Hundreds take to downtown Toronto to celebrate International Women’s Day

Hundreds of women and supporters took to the streets of Toronto on Saturday to celebrate women’s achievements and demand equal rights for women across the globe. 

For this year’s International Women’s Day, organizers touted the theme “No one is free until we are all free” to highlight the discrepancy in women’s rights when it comes to wages, education and safety around the world. 

“In Canada, we are like very fortunate that we can actually march like this,” said Ania Poradzisz.

“My dream, and I think many people’s dream, will be that one day, all women around the world … would feel comfortable doing whatever they want to do, walking on the streets, travelling by themselves, going to school, making their own choice in life.”

A woman speaks into a mic.
Ania Poradzisz said she feels fortunate to live in Canada, where she could march and celebrate International Women’s Day. She hopes women around the world get to say the same about their countries. (Spencer Gallican-Lowe/CBC)

International Women’s Day events were held across the province Saturday. In downtown Toronto, community leaders, labour groups and supporters gathered, danced and chanted during a rally and march. Spadina-Fort York coun. Ausma Malik said it’s important for politicians to observe the day and act on the issues being raised.

“Our fates are tied when we do improve wages when we do improve access to public services, when we do invest in housing and child care as a city and as a country,” she said.

“It’s not just women, it’s communities, it’s families, it’s whole cities that do better.”

Women, girls in Gaza top of mind

In this year’s parade, women caught in the crossfire of conflict were top of mind for many. For women like Gail Fernando, she was thinking about women in places like Gaza, where women and children accounted for about 70 per cent of the reported death toll in 2023, according to the Gaza Health Ministry’s figures.

“I think there is still a fight that we need to have for equality for women. And we are calling for peace in the world, and a ceasefire in the Middle East,” she said.

Protestor Siram Tortumlu said it’s important to protest for women’s rights and for Palestinian women at the same time. Women in Gaza don’t have access to safe and stable medical care — particularly before, during and after giving birth — and also don’t have regular access to menstruation products, she said.

“Women and girls are forgotten. So we’re really out here trying to bring light to the unique struggles that they have,” said Tortumlu.

A woman holding a sign in support of Palestine talks into a microphone. Other people behind her hold similar signs.
International Women’s Day protestor Siram Tortumlu said for this year’s event, she’s raising awareness about the lack of menstruation products and access to safe medical care for women in Gaza due to the ongoing conflict. (Ken Townsend/CBC)

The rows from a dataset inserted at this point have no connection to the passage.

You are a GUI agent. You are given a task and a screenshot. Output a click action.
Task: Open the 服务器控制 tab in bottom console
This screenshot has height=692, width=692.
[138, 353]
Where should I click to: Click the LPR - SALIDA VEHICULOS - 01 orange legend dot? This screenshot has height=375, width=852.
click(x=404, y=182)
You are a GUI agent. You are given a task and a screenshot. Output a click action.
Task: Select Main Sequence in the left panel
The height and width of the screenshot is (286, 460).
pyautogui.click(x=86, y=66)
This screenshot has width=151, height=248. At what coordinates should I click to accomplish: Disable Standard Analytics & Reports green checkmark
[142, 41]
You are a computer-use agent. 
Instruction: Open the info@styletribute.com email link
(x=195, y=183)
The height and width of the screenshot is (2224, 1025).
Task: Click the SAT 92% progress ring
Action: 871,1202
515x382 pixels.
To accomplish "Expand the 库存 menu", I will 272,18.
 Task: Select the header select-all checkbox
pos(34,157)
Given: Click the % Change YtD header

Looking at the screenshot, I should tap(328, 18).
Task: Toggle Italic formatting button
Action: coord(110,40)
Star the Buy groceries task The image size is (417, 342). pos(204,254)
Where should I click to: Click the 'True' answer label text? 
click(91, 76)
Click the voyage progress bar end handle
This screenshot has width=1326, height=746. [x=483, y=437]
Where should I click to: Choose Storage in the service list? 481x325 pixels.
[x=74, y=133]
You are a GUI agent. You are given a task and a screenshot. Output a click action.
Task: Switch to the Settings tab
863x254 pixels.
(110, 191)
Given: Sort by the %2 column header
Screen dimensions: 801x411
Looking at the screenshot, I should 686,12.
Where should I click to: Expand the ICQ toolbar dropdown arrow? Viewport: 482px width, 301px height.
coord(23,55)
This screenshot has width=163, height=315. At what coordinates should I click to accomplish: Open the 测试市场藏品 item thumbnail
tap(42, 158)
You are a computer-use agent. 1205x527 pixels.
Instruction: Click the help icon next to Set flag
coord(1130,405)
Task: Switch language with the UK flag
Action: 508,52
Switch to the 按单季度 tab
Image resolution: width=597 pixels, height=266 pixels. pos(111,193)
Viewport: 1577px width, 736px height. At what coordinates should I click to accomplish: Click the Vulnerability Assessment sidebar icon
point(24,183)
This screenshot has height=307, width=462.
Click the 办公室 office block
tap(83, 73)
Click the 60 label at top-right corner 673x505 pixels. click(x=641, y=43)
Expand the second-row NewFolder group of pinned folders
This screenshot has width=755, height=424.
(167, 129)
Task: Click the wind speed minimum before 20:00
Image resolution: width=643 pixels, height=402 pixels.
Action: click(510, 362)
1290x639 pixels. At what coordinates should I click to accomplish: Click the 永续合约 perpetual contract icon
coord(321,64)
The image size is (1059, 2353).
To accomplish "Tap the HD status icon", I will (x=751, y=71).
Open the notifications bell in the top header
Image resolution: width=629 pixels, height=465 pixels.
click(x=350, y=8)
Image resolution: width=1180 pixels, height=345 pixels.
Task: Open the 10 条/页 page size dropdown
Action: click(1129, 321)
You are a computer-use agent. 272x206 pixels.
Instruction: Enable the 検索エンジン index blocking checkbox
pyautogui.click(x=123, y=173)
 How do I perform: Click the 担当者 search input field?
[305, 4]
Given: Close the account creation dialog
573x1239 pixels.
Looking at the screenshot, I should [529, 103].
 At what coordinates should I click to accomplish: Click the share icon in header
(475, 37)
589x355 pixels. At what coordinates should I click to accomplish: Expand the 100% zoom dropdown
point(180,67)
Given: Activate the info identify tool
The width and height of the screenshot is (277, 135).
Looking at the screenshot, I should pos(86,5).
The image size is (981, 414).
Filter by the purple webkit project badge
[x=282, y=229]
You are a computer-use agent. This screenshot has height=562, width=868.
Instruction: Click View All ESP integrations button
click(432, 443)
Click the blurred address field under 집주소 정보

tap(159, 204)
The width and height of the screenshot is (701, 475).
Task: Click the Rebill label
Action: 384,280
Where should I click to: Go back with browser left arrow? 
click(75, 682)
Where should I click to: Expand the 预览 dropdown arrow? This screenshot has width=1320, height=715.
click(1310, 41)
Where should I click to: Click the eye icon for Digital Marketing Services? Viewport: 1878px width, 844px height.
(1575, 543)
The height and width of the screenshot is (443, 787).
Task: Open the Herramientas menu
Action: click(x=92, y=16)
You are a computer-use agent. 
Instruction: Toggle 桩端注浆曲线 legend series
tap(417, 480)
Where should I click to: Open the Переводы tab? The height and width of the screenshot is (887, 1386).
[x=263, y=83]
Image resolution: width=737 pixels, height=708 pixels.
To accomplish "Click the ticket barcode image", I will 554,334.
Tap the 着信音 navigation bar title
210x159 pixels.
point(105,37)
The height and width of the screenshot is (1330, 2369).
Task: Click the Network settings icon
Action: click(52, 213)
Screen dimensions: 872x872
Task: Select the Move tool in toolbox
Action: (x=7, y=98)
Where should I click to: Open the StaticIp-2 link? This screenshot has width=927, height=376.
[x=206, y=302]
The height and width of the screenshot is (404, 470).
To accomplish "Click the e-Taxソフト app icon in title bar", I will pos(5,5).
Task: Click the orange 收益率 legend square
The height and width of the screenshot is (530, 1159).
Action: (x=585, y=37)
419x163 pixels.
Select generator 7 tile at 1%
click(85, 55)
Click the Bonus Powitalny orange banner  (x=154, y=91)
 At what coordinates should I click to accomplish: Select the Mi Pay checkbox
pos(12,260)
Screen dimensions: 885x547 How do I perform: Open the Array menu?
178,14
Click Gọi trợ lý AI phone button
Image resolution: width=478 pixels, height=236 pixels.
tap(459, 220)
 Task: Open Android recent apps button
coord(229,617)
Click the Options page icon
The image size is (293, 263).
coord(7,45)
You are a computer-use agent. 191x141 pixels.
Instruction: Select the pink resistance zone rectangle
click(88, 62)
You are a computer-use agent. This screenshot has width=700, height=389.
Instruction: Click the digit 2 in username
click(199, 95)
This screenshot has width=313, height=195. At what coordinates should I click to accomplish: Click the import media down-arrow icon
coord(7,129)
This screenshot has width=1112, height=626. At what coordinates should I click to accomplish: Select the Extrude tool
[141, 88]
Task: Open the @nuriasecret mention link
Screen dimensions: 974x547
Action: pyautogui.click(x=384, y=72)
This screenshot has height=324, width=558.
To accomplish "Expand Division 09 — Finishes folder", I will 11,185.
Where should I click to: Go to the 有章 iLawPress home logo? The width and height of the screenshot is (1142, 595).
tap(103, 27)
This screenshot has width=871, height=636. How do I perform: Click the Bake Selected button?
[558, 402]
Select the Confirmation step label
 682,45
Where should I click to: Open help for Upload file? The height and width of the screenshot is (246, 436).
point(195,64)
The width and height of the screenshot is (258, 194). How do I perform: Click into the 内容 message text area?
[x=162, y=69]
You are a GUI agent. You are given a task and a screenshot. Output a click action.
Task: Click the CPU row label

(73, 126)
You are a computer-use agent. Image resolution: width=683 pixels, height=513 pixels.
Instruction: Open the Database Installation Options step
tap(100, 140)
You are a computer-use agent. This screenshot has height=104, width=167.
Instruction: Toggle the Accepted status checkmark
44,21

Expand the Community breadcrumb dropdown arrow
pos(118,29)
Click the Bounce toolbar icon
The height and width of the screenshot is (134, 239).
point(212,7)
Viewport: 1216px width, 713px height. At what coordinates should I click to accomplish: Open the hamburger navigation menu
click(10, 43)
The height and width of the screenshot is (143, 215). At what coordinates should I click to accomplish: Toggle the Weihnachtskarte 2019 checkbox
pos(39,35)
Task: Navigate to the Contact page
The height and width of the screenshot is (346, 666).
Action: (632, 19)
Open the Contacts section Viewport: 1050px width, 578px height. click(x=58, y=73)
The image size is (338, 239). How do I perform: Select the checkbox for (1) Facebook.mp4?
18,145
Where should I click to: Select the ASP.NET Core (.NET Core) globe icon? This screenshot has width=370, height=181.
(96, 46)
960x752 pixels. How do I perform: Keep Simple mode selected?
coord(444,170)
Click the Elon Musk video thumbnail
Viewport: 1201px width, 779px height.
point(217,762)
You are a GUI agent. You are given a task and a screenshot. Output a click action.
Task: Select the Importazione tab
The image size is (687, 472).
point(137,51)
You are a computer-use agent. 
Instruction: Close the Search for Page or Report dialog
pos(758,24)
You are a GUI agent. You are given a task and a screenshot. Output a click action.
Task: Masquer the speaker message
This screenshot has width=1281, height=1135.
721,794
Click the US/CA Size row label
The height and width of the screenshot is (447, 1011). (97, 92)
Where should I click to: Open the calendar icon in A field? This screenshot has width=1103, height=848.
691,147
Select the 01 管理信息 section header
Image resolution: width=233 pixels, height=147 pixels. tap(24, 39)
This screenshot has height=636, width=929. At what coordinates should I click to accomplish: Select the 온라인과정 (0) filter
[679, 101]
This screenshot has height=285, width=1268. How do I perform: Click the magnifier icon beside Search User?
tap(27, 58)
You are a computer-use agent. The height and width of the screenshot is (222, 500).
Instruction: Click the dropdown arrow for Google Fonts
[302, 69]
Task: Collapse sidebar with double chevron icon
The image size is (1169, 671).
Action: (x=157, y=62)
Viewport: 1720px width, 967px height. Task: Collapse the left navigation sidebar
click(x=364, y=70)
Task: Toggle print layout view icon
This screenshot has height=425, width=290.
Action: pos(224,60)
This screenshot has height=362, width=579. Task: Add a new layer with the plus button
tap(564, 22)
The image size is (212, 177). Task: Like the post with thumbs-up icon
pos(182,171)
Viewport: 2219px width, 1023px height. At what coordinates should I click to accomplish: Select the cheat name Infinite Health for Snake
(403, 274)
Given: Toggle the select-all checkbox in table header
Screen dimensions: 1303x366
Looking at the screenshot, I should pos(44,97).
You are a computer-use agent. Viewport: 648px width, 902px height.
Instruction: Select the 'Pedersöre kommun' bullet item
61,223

Safeguard LGBTQ+ and bodily rights: activist

Susan Gapka, a community and trans activist, said it’s important for Canadians to safeguard the strides in LGBTQ+ rights that have been made in this country, particularly as a “global phenomena” of rising hatred against LGBTQ+ people all over the world threatens to undo progress.

She points to laws targeting trans people and LGBTQ people in Alberta, New Brunswick and Saskatchewan, and also nodded to south of the border, where several states are passing “anti-trans” laws and restricting women’s bodily autonomy when it comes to access to abortion and contraception.

A woman speaks into a mic.
Susan Gapka, a community and trans activist, said it’s important to safeguard the strides in LGBTQ+ rights in Canada. (Ken Townsend/Radio-Canada)

Just last month, federal Conservative Leader Pierre Poilievre said “biological males” should be banned from women’s sports, change rooms and bathrooms.

“As a trans elder I can see how far we’ve come. When I was a youngster, homosexuality was criminalized,” said Gapka, adding she fears for LGBTQ+ and trans youth.

“We had achieved these successes,” she said. “We need to be united — trans women, racialized women, Indigenous women in the struggle, because they’re gonna come for all of us eventually.”

Performer Maryem Tollar said she’s participated in numerous International Women’s Day events throughout the years. No matter the issue of the day, she said one thing remains clear:

“For decades and decades and decades, women have been trying to help women around the world, even when no one else is paying attention or listening,” said Tollar.